Mandela is an icon for humanity

NELSON MANDELA, FROM FREEDOM TO HISTORY – MADIBA, THE LIFE AND TIMES OF NELSON MANDELA – PROJEK MANDELA – THE LAST MILE: MANDELA, AFRICA AND DEMOCRACY

This 3-Disc collection is extremely important to understand today what Mandela came to represent in our world. We can only understand it if we look at the fifty years of his life that led him from simple activism to the presidency of this own country. The three discs give three approaches to the question.

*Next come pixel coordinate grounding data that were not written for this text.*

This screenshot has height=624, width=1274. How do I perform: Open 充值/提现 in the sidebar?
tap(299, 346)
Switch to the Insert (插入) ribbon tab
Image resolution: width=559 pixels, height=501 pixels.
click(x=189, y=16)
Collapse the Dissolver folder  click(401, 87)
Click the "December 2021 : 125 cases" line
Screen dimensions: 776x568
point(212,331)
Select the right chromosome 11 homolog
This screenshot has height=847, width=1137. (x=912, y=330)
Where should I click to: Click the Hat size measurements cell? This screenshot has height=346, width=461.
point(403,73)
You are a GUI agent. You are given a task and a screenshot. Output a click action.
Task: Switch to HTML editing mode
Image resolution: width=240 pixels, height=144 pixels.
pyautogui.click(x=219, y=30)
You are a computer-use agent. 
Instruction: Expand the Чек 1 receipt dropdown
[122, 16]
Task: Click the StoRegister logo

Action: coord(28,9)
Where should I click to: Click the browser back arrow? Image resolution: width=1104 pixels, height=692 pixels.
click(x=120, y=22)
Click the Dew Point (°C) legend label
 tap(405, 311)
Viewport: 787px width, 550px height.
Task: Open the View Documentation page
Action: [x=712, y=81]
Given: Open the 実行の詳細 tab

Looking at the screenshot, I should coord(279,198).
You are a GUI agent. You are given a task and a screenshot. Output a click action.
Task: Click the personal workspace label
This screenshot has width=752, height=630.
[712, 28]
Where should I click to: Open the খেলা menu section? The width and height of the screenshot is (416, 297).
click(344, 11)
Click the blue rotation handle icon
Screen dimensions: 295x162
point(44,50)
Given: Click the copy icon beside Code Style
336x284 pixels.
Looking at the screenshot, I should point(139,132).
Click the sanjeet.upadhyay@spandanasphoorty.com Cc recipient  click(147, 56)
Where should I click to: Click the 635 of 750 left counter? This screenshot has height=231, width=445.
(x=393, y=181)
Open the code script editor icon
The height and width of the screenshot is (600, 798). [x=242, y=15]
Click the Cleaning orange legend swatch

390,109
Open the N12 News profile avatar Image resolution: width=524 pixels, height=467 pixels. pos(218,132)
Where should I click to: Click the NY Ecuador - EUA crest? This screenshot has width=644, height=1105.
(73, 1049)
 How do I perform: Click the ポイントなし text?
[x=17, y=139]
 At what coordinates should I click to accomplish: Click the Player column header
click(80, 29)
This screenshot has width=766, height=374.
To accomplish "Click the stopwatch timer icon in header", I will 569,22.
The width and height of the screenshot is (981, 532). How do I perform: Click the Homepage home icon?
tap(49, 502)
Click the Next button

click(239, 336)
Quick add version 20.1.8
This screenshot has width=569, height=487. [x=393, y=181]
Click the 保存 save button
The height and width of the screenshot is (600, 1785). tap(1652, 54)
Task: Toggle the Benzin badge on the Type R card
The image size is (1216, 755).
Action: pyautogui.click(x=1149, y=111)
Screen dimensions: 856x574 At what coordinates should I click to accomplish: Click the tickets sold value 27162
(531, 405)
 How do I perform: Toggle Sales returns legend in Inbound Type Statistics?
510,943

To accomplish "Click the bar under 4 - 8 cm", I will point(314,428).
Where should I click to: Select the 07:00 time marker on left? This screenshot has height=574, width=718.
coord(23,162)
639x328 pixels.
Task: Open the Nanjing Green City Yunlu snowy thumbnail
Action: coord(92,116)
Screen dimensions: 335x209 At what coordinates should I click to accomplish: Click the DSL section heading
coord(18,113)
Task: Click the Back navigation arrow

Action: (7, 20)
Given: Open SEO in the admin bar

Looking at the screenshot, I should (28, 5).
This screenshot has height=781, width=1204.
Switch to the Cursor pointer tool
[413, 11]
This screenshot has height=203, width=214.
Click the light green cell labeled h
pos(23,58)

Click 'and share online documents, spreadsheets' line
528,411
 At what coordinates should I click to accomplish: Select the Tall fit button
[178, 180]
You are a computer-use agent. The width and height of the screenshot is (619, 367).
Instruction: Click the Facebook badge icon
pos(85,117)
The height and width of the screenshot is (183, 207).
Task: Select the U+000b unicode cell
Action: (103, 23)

MADIBA THE LIFE AND TIMES OF NELSON MANDELA
The first disc is also the most recent and it considers Mandela in his whole personal and political history and South Africa in its present state. What is the legacy and heritage South Africa will keep and benefit from coming from Mandela? It shows very well the icon he has become for South Africa, for Africa and for the world. This is a change in the whole world that no one can ignore. The lasting icon of change from servitude to freedom and democracy, from all types of centralized authoritative systems to direct and systematic democracy, and two events represent the turning point in our world on this question, the liberation of Mandela and his election to the presidency of his country on one hand and the fall of the Berlin wall and the implosion of the Soviet system on the other hand.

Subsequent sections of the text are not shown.